The Wall Street adage ‘sell in May and go away’ isn’t holding up, at least not yet, according to Oppenheimer chief market strategist John Stolzfus.
“In the 13 weeks from the end of May through last Friday’s close the S&P 500 (^GSPC) managed to gain 6.34% in price (total return 6.87%) notwithstanding a slew of negatives,” wrote Stolzfus, in a note to clients on Tuesday.
The typical ‘sell in May and go away’ adage suggests that stocks typically underperform during the summer and that it might be best for investors to stay on the sidelines during this stretch.
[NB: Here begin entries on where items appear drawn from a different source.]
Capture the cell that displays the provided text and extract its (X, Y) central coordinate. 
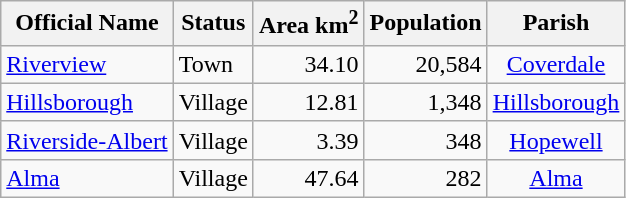
20,584 (426, 64)
Parish (556, 24)
Official Name (87, 24)
Riverview (87, 64)
12.81 (308, 102)
282 (426, 178)
34.10 (308, 64)
1,348 (426, 102)
Coverdale (556, 64)
Riverside-Albert (87, 140)
47.64 (308, 178)
Hopewell (556, 140)
Status (213, 24)
3.39 (308, 140)
Area km2 (308, 24)
Town (213, 64)
348 (426, 140)
Population (426, 24)
Identify which cell holds the provided text, then report its [X, Y] central coordinate. 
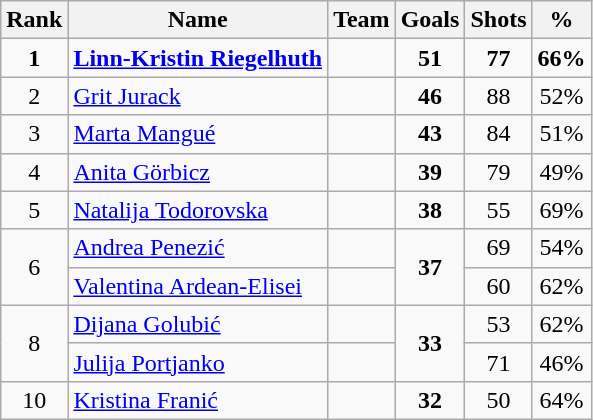
Natalija Todorovska [198, 210]
Andrea Penezić [198, 248]
43 [430, 134]
% [562, 20]
54% [562, 248]
51% [562, 134]
69 [498, 248]
39 [430, 172]
50 [498, 400]
Name [198, 20]
60 [498, 286]
38 [430, 210]
Shots [498, 20]
Grit Jurack [198, 96]
8 [34, 343]
84 [498, 134]
Rank [34, 20]
2 [34, 96]
Valentina Ardean-Elisei [198, 286]
53 [498, 324]
3 [34, 134]
Anita Görbicz [198, 172]
64% [562, 400]
33 [430, 343]
Dijana Golubić [198, 324]
32 [430, 400]
88 [498, 96]
46% [562, 362]
51 [430, 58]
66% [562, 58]
77 [498, 58]
Linn-Kristin Riegelhuth [198, 58]
79 [498, 172]
52% [562, 96]
71 [498, 362]
10 [34, 400]
4 [34, 172]
Team [362, 20]
Goals [430, 20]
37 [430, 267]
Kristina Franić [198, 400]
1 [34, 58]
69% [562, 210]
6 [34, 267]
49% [562, 172]
55 [498, 210]
46 [430, 96]
Julija Portjanko [198, 362]
Marta Mangué [198, 134]
5 [34, 210]
From the cell containing the given text, extract its center point as (X, Y) coordinate. 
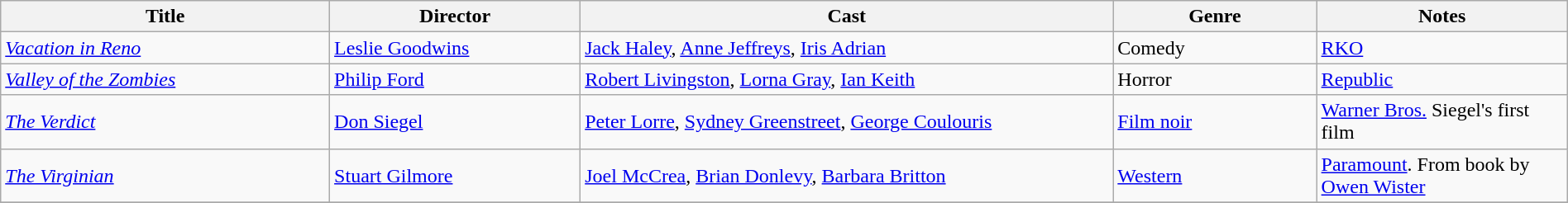
The Virginian (165, 175)
Jack Haley, Anne Jeffreys, Iris Adrian (847, 48)
Comedy (1215, 48)
Horror (1215, 79)
Valley of the Zombies (165, 79)
Stuart Gilmore (455, 175)
Joel McCrea, Brian Donlevy, Barbara Britton (847, 175)
RKO (1442, 48)
Paramount. From book by Owen Wister (1442, 175)
Don Siegel (455, 122)
Film noir (1215, 122)
The Verdict (165, 122)
Leslie Goodwins (455, 48)
Philip Ford (455, 79)
Director (455, 17)
Cast (847, 17)
Notes (1442, 17)
Republic (1442, 79)
Vacation in Reno (165, 48)
Genre (1215, 17)
Warner Bros. Siegel's first film (1442, 122)
Western (1215, 175)
Title (165, 17)
Peter Lorre, Sydney Greenstreet, George Coulouris (847, 122)
Robert Livingston, Lorna Gray, Ian Keith (847, 79)
Extract the [X, Y] coordinate from the center of the cell holding the provided text.  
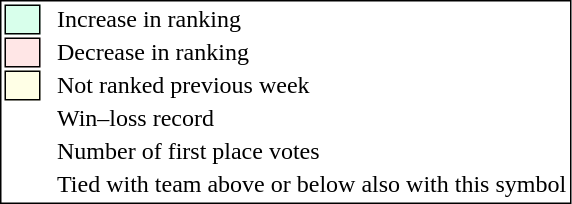
Tied with team above or below also with this symbol [312, 185]
Decrease in ranking [312, 53]
Not ranked previous week [312, 85]
Win–loss record [312, 119]
Number of first place votes [312, 151]
Increase in ranking [312, 19]
Identify which cell holds the provided text, then report its [X, Y] central coordinate. 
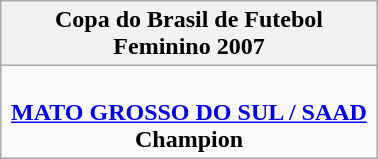
Copa do Brasil de Futebol Feminino 2007 [189, 34]
MATO GROSSO DO SUL / SAADChampion [189, 112]
Return the (X, Y) coordinate for the center point of the cell that contains the specified text.  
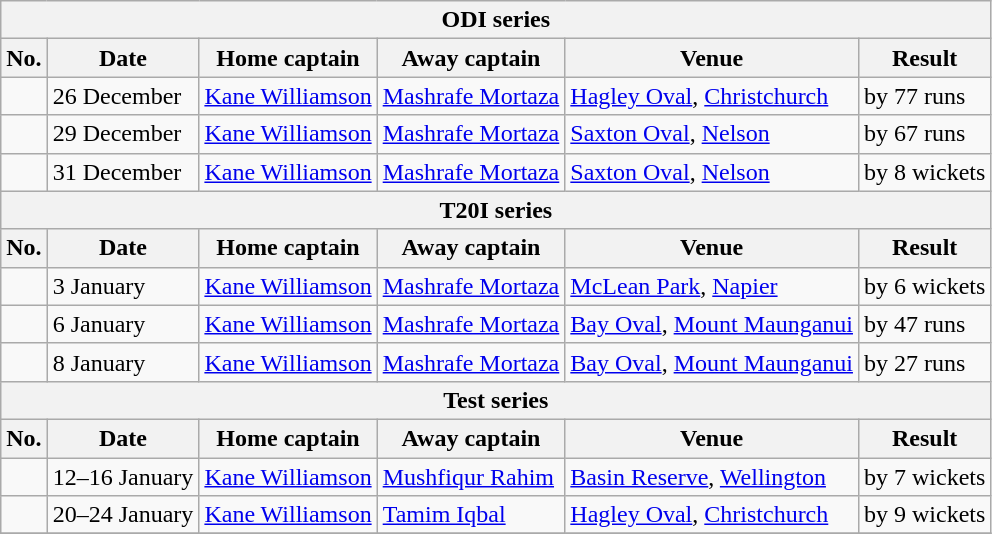
T20I series (496, 210)
ODI series (496, 20)
by 27 runs (924, 362)
6 January (123, 324)
McLean Park, Napier (712, 286)
20–24 January (123, 515)
12–16 January (123, 477)
by 47 runs (924, 324)
by 9 wickets (924, 515)
31 December (123, 172)
8 January (123, 362)
by 7 wickets (924, 477)
26 December (123, 96)
by 77 runs (924, 96)
Tamim Iqbal (471, 515)
by 67 runs (924, 134)
Test series (496, 400)
3 January (123, 286)
29 December (123, 134)
by 8 wickets (924, 172)
Basin Reserve, Wellington (712, 477)
by 6 wickets (924, 286)
Mushfiqur Rahim (471, 477)
Scan for the cell matching the given text and deliver its [X, Y] coordinate at center. 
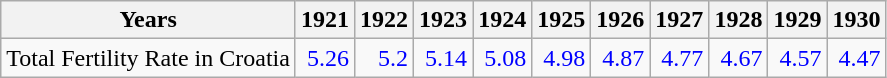
1924 [502, 20]
1923 [444, 20]
4.57 [798, 58]
5.26 [324, 58]
4.98 [562, 58]
1928 [738, 20]
4.87 [620, 58]
1922 [384, 20]
1926 [620, 20]
4.67 [738, 58]
1927 [680, 20]
Years [148, 20]
5.2 [384, 58]
1921 [324, 20]
4.47 [856, 58]
5.14 [444, 58]
1930 [856, 20]
1925 [562, 20]
Total Fertility Rate in Croatia [148, 58]
5.08 [502, 58]
1929 [798, 20]
4.77 [680, 58]
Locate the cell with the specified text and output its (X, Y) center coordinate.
To be fair, the adage rang true during the month of May, when the S&P 500 fell roughly 3% as President Trump threatened new tariffs on Mexico and investors started to fear that the Federal Reserve wasn’t open to cutting interest rates. These worries eventually faded as the Federal Reserve soon jumped on the rat-cut bandwagon and Trump quickly reversed the tariff threat against Mexico.
Lingering stock market worries
Still, some of the negatives that the market has faced since the end of May, per Stolzfus’ earlier point, are quite lengthy. He points to continued tweets about trade by Trump; China’s retaliation; the yield curve inversion, which started in August; recession fears and the roughly $17 trillion worth of negative-yielding government bonds across the globe.
“Now with the Northern Hemisphere’s summer behind us, professional investors will return from the Labor Day holiday weekend to parse the details of the latest ramp up in hostilities in the trade war after the U.S. added to its tariff regime and China quickly moved to retaliate with tariffs against U.S. good,” Stolzfus wrote.
The S&P 500 is up roughly 15.8% so far this year.